Given this code:
// Decode the text string
string test = "Version 21.1.0 - 2021 Edition (22nd March 2021)";
string[] textitems = test.Split(' ');
// The text should split down like this:
// [0] Version
// [1] 21.1.0
// [2] -
// [3] 2021
// [4] Edition
// [5] (22nd
// [6] March
// [7] 2021)
I have created a enum
to use:
enum UpdateInfo
{
Version = 1,
Edition = 3,
Day = 5,
Month = 6,
Year = 7
}
The information I am interested in is:
Version
and Edition
are straightforward:
writer.WriteAttributeString("Version", textitems[(int)UpdateInfo.Version]);
writer.WriteAttributeString("Edition", textitems[(int)UpdateInfo.Edition]);
But the Date
is not.

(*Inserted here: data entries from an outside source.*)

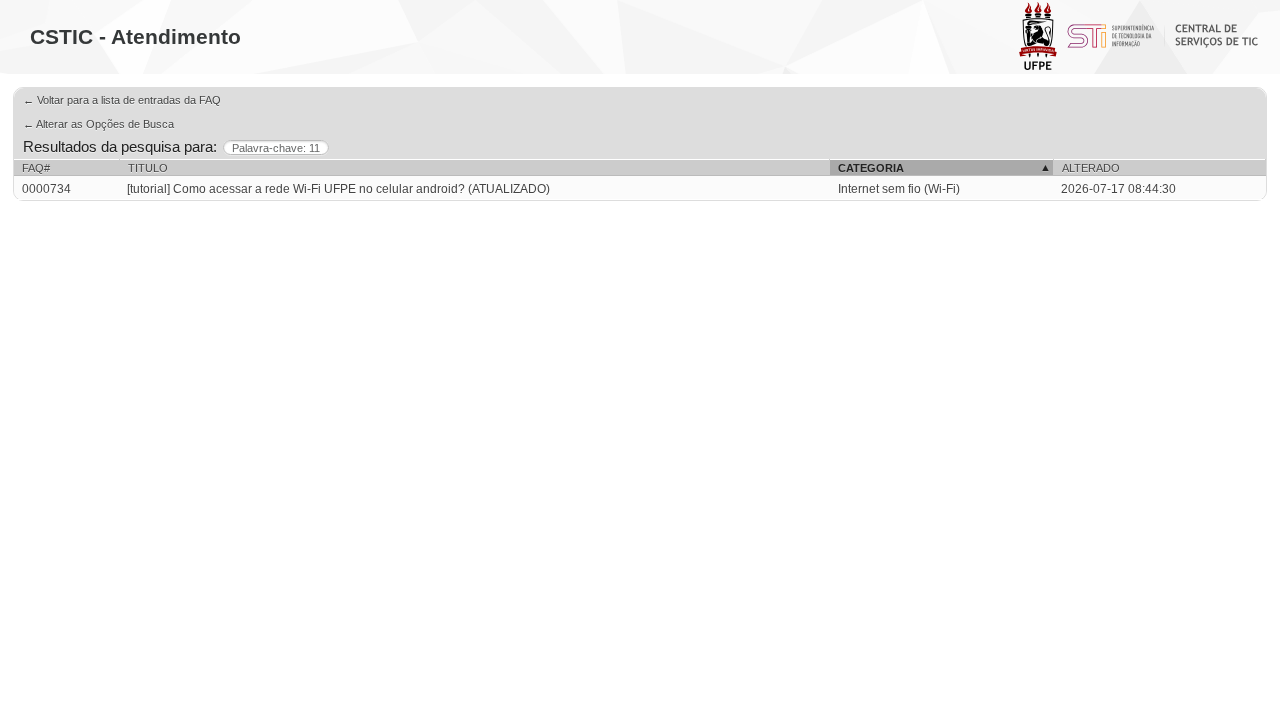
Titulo (148, 168)
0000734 (46, 189)
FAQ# (36, 168)
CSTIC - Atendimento (135, 36)
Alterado (1091, 168)
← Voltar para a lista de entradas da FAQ (122, 100)
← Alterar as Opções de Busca (98, 124)
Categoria (871, 168)
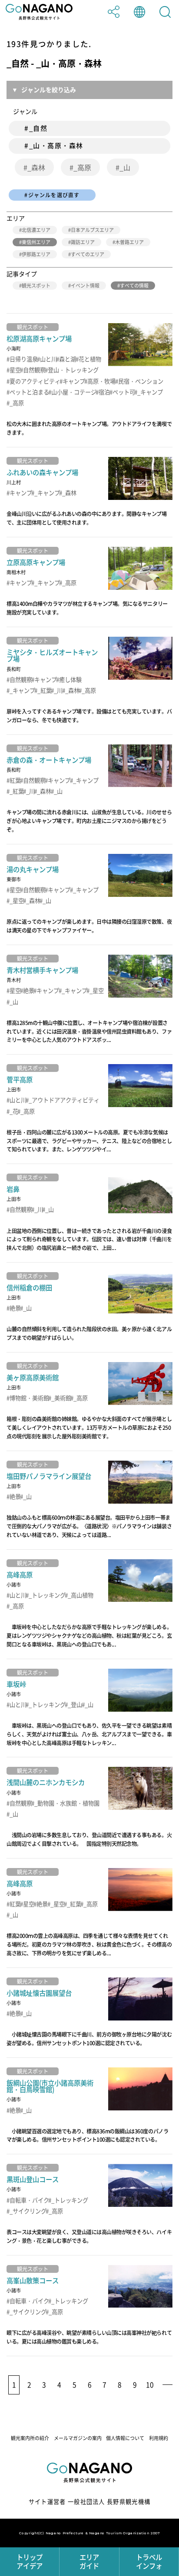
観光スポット (36, 285)
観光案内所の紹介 (30, 2438)
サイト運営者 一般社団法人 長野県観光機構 (90, 2501)
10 (150, 2385)
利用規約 (158, 2438)
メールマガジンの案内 (78, 2438)
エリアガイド (89, 2561)
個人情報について (125, 2438)
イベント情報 (85, 285)
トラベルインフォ (149, 2561)
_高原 (82, 167)
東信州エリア (36, 242)
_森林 (36, 167)
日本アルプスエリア (92, 230)
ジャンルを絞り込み (48, 89)
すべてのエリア (87, 254)
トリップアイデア (30, 2561)
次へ (166, 2384)
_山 (124, 167)
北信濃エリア (36, 230)
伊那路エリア (36, 254)
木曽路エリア (129, 242)
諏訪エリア (83, 242)
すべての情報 (134, 285)
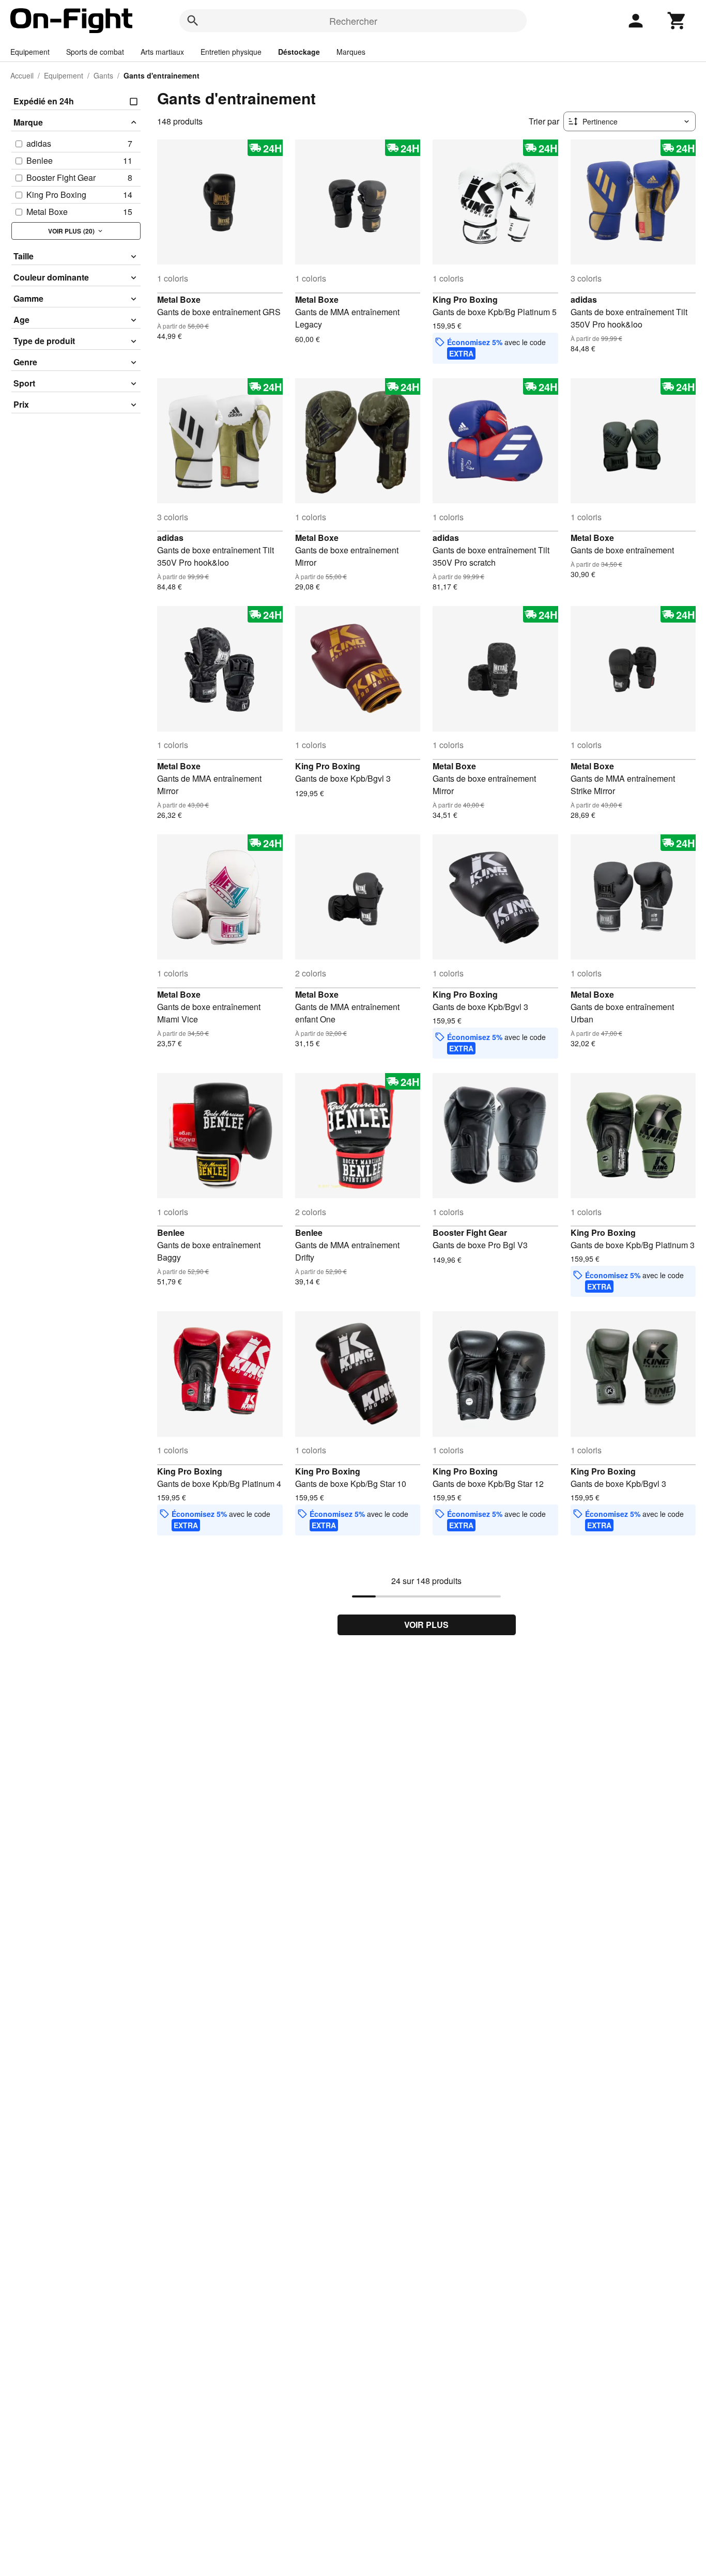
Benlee (171, 1232)
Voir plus (426, 1625)
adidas (584, 299)
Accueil (22, 75)
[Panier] (677, 20)
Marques (350, 51)
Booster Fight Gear (470, 1232)
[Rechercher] (193, 20)
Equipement (30, 51)
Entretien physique (231, 51)
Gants (103, 75)
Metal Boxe (179, 299)
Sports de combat (95, 51)
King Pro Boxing (465, 299)
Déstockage (299, 51)
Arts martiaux (162, 51)
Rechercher (353, 20)
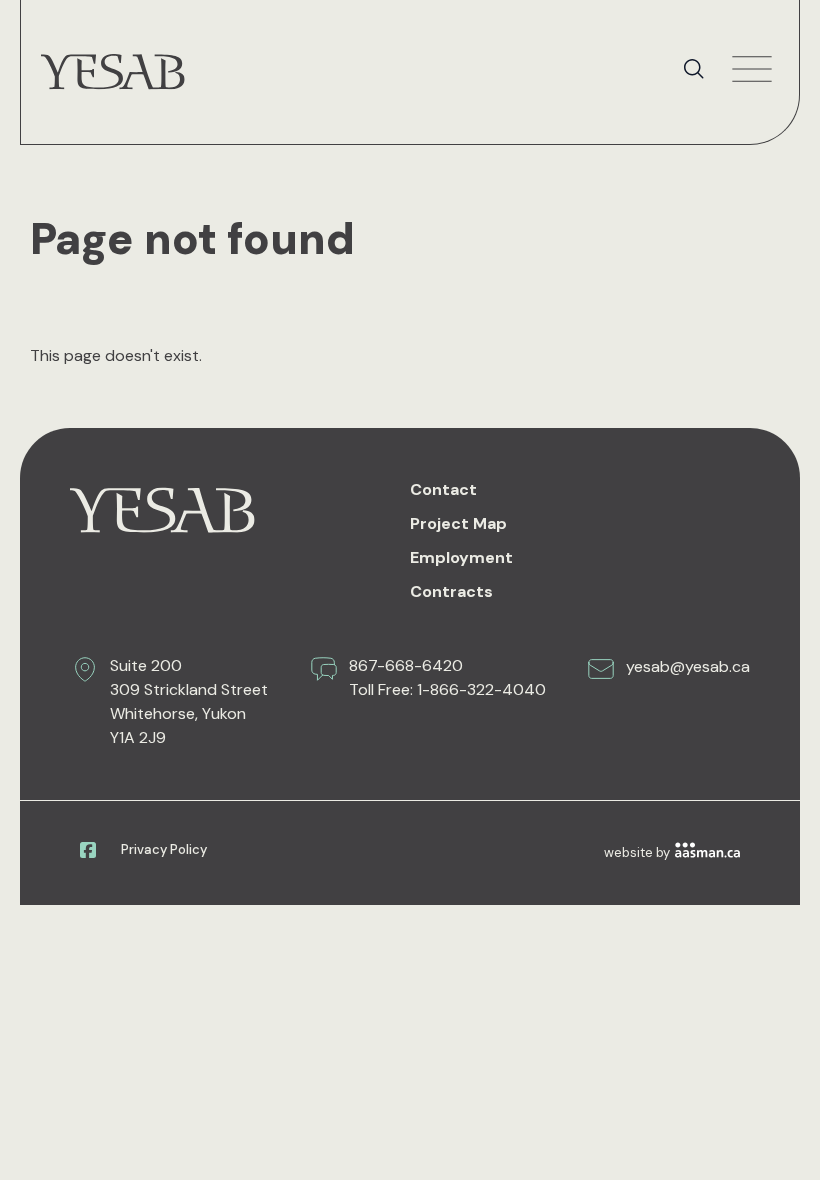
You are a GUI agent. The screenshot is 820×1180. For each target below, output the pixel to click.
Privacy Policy (164, 849)
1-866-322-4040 (481, 689)
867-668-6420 (406, 665)
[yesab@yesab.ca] (601, 669)
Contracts (451, 591)
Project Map (458, 523)
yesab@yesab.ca (688, 666)
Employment (461, 557)
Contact (443, 489)
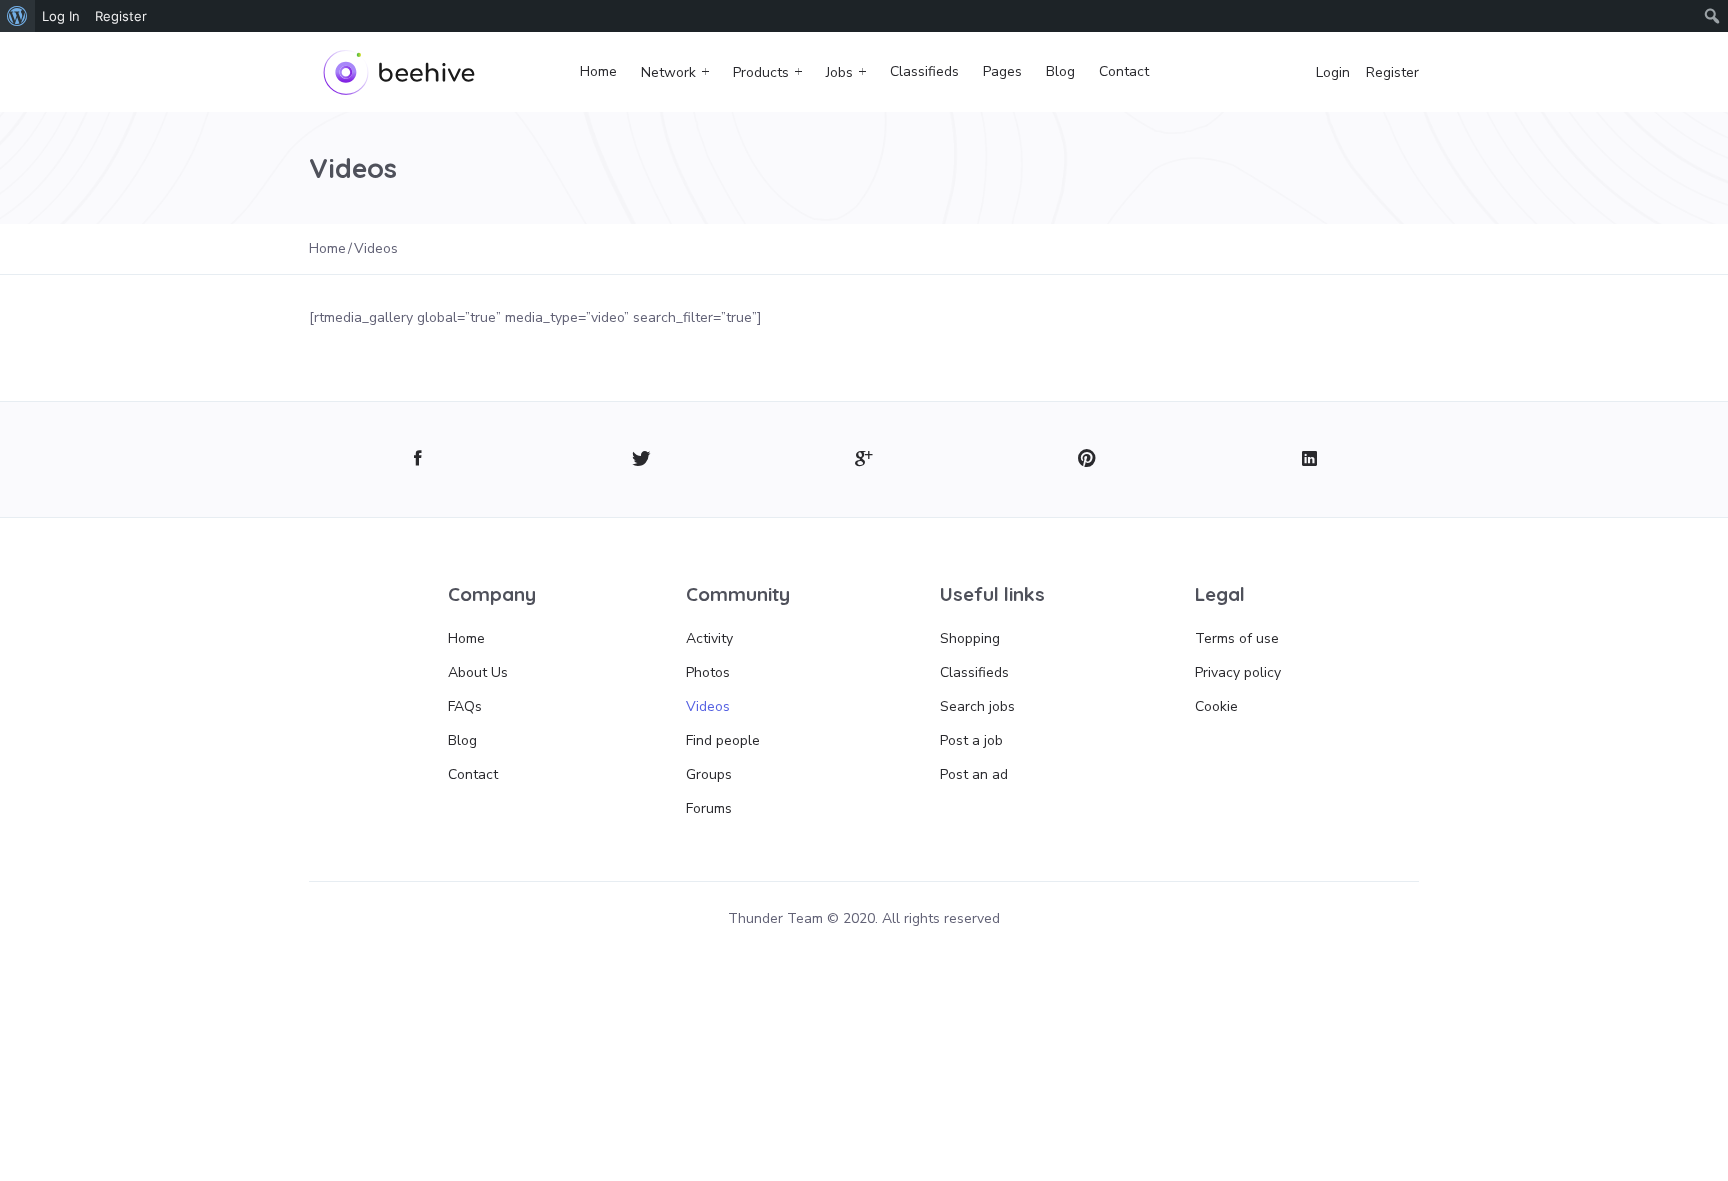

I found out that I can't parse (eg.):
(22nd March 2021)
I want the short date so I have come up with the following code after doing research:
// Rebuild date as short date
// Day - strip off "(" and "st", "nd", "rd" or "th"
string day = string.Empty;
for (int i = 0; i < textitems[(int)UpdateInfo.Day].Length; i++)
{
if (Char.IsDigit(textitems[(int)UpdateInfo.Day][i]))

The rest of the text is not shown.